What you are asked to do
For this exercise, write out exactly the lines of the material from the one containing "Screen dimensions: 924x1312" through the end, both ends included, and nothing more.

Extracted data

---------------

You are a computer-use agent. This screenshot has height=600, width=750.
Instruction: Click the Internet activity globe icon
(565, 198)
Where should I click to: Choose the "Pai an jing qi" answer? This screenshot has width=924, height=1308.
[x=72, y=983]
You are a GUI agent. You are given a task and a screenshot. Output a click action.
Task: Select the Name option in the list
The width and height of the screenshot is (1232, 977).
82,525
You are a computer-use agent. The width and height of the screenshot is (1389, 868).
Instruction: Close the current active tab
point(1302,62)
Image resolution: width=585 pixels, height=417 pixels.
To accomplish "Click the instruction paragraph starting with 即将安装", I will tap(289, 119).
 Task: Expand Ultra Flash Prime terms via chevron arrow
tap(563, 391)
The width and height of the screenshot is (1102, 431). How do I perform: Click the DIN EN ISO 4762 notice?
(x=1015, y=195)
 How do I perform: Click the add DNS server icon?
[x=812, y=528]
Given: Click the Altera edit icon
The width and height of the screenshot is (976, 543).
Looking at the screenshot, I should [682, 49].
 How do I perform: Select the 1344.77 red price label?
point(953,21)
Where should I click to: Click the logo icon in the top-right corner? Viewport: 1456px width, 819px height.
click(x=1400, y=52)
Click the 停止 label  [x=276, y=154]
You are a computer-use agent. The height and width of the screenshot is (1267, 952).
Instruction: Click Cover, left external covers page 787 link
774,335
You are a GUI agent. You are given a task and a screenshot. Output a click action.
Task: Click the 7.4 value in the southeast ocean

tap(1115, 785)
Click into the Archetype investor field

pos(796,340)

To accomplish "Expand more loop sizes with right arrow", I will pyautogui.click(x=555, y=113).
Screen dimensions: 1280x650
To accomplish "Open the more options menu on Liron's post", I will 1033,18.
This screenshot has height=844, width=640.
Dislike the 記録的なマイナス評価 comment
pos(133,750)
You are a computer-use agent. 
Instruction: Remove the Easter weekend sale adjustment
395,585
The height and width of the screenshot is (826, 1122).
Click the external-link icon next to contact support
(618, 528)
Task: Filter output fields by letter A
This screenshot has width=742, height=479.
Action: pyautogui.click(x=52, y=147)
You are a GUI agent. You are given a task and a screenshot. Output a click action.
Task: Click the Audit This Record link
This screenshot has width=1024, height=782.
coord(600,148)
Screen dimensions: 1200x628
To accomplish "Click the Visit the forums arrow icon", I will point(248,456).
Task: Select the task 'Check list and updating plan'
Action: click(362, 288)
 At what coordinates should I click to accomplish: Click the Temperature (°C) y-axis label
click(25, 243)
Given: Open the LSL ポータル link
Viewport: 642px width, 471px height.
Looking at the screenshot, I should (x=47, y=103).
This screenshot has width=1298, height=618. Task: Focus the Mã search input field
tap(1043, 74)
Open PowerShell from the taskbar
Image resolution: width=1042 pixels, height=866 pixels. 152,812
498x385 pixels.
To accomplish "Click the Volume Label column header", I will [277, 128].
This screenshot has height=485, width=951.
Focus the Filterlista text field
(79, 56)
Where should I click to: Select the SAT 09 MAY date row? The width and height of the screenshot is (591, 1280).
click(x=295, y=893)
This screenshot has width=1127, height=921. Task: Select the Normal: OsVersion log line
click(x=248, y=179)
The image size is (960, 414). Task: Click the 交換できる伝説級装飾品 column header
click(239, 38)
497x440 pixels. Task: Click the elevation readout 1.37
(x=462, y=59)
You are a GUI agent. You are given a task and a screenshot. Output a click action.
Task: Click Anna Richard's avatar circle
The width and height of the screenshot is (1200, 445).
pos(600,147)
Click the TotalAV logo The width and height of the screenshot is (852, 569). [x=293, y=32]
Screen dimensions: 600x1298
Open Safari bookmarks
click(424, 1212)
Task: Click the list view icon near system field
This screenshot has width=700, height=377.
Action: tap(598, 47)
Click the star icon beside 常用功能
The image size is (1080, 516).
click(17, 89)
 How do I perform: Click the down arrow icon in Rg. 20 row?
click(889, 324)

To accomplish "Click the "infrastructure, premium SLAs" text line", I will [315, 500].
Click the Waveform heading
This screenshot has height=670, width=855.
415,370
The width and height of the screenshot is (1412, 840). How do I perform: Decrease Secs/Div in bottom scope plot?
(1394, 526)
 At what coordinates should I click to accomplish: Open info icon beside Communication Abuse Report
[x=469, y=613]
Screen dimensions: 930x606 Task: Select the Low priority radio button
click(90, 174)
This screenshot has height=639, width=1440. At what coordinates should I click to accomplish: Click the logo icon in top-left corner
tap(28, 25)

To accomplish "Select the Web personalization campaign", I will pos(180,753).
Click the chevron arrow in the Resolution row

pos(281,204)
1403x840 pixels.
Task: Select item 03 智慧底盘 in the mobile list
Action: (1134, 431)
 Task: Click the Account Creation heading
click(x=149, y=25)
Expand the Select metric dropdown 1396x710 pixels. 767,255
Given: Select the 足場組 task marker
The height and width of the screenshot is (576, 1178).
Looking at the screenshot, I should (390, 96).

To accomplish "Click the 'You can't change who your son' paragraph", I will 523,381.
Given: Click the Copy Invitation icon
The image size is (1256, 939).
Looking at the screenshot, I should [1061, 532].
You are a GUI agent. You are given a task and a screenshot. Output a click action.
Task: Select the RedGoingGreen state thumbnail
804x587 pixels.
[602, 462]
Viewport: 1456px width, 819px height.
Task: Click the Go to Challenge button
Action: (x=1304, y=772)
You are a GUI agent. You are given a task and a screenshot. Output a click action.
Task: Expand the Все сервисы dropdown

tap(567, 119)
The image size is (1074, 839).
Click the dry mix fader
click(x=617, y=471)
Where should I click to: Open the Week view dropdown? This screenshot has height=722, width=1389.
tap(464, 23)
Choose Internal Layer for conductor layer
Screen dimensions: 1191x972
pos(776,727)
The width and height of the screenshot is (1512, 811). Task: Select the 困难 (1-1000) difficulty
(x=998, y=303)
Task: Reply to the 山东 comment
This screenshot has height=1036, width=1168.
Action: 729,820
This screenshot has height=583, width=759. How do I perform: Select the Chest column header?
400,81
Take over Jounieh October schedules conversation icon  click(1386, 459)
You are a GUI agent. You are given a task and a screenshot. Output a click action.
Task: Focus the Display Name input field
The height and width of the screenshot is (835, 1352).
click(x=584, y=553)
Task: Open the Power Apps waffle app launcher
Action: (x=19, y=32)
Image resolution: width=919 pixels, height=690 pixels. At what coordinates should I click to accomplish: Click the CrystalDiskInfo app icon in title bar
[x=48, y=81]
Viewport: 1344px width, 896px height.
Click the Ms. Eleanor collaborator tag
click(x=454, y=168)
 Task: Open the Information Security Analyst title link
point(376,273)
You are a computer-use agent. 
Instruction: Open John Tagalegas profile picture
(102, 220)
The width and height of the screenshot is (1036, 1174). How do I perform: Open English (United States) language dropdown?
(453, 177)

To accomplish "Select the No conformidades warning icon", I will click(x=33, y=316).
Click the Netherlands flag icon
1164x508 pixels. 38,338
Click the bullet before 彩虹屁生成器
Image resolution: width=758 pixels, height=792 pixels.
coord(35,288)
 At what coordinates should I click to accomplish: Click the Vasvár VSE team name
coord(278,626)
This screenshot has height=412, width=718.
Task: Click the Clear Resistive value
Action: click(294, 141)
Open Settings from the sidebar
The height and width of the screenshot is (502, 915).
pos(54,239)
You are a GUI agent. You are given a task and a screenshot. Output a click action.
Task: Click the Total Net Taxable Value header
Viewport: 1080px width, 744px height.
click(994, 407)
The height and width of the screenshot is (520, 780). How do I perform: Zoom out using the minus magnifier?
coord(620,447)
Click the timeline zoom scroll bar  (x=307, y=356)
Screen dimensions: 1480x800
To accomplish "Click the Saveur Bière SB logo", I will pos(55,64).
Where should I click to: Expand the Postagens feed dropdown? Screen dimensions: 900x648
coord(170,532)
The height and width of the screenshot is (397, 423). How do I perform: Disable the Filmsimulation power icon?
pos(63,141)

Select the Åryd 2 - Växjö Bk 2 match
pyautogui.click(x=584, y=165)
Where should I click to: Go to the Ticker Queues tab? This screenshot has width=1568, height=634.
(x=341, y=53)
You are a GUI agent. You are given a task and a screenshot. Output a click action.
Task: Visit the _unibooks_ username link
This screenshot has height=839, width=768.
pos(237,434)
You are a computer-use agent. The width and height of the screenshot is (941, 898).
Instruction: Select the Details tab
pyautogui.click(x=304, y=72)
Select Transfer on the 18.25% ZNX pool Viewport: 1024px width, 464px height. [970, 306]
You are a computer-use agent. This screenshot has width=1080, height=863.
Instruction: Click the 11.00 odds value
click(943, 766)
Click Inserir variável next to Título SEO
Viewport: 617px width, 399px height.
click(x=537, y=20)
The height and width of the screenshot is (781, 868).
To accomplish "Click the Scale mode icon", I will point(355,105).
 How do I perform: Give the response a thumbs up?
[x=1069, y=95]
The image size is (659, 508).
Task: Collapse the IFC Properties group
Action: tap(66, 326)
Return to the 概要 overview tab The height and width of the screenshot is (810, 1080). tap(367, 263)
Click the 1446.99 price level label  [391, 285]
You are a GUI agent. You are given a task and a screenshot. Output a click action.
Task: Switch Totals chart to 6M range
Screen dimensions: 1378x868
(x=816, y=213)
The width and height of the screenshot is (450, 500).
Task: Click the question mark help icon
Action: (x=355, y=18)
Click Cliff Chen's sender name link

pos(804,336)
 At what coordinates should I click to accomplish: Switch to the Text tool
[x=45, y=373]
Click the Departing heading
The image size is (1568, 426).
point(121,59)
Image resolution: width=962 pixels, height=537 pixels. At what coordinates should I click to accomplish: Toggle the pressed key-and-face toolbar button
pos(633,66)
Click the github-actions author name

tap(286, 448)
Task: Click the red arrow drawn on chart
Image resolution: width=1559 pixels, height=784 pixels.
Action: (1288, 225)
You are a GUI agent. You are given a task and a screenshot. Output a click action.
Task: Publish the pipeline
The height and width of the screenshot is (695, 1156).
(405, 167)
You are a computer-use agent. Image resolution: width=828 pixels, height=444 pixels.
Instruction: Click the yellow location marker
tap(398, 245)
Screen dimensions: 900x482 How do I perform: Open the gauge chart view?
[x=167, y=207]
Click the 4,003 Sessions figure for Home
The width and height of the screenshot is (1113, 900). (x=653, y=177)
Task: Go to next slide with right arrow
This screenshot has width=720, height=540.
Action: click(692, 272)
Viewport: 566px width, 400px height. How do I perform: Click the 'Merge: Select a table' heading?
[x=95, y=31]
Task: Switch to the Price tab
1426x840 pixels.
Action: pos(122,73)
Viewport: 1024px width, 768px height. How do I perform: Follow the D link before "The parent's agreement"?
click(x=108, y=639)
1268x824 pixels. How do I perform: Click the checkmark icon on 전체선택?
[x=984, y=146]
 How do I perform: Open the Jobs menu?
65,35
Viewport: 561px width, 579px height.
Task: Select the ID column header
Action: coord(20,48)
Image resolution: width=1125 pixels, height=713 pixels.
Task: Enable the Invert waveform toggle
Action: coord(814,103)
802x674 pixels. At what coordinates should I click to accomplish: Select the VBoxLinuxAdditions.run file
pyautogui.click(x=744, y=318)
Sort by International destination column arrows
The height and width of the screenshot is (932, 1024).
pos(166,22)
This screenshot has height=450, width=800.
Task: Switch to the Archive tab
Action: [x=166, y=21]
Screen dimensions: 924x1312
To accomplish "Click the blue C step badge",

---------------

Task response
Screen dimensions: 924x1312
To accomplish "Click the blue C step badge",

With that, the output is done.